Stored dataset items

--- BEGIN ---

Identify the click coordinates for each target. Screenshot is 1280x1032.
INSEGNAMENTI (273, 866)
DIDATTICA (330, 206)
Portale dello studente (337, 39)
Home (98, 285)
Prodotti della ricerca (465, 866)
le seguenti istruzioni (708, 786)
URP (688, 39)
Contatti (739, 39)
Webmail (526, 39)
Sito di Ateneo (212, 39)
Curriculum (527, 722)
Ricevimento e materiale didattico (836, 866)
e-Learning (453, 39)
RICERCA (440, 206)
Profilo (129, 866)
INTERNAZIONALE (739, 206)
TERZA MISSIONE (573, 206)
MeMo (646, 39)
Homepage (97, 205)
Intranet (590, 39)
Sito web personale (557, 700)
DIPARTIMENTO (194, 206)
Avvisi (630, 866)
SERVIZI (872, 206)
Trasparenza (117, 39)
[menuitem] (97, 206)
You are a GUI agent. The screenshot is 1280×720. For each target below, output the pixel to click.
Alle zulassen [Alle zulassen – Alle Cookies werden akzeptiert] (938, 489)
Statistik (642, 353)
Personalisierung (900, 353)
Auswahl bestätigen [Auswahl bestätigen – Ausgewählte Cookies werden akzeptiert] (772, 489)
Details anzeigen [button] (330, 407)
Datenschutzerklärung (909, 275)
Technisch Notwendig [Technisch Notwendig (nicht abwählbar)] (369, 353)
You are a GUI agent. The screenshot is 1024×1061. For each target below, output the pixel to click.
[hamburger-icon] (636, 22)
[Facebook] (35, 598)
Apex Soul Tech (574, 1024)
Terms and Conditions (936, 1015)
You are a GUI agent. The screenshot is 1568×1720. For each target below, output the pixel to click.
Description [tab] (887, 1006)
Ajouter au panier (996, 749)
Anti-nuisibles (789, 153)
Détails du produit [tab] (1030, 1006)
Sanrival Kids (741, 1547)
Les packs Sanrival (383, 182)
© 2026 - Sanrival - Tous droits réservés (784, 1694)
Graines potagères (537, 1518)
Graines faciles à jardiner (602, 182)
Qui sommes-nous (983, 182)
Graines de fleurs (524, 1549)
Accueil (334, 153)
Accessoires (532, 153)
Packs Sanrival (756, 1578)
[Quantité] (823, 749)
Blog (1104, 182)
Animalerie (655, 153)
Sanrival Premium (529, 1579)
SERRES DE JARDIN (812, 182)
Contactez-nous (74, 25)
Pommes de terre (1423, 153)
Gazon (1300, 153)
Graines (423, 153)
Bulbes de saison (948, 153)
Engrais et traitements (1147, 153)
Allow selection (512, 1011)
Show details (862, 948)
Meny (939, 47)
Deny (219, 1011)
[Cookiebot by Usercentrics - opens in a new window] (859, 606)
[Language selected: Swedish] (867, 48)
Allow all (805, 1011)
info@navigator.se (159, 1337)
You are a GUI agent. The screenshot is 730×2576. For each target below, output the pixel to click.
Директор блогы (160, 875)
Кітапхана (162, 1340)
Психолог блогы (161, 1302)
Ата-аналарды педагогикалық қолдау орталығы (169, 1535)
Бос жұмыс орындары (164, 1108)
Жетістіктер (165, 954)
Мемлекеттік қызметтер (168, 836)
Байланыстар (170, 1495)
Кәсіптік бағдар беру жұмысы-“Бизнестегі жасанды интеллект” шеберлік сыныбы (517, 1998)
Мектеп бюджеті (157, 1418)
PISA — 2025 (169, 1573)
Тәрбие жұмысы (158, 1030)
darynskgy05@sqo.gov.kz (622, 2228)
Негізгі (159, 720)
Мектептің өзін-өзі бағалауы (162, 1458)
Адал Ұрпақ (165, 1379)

--- END ---

→ **Goal of the exercise**
Format the lines above from the line with "Мемлекеттік қызметтер (168, 836)" to the line with "Негізгі (159, 720)" as a two-column CSV with the headers target_text and coordinates, one row per line. Put each value in a single quoted field and replace any line breaks with spaces.

→ **Solution to this problem**
target_text,coordinates
"Мемлекеттік қызметтер","(168, 836)"
"Байланыстар","(170, 1495)"
"Кәсіптік бағдар беру жұмысы-“Бизнестегі жасанды интеллект” шеберлік сыныбы","(517, 1998)"
"Мектеп бюджеті","(157, 1418)"
"PISA — 2025","(169, 1573)"
"Тәрбие жұмысы","(158, 1030)"
"darynskgy05@sqo.gov.kz","(622, 2228)"
"Негізгі","(159, 720)"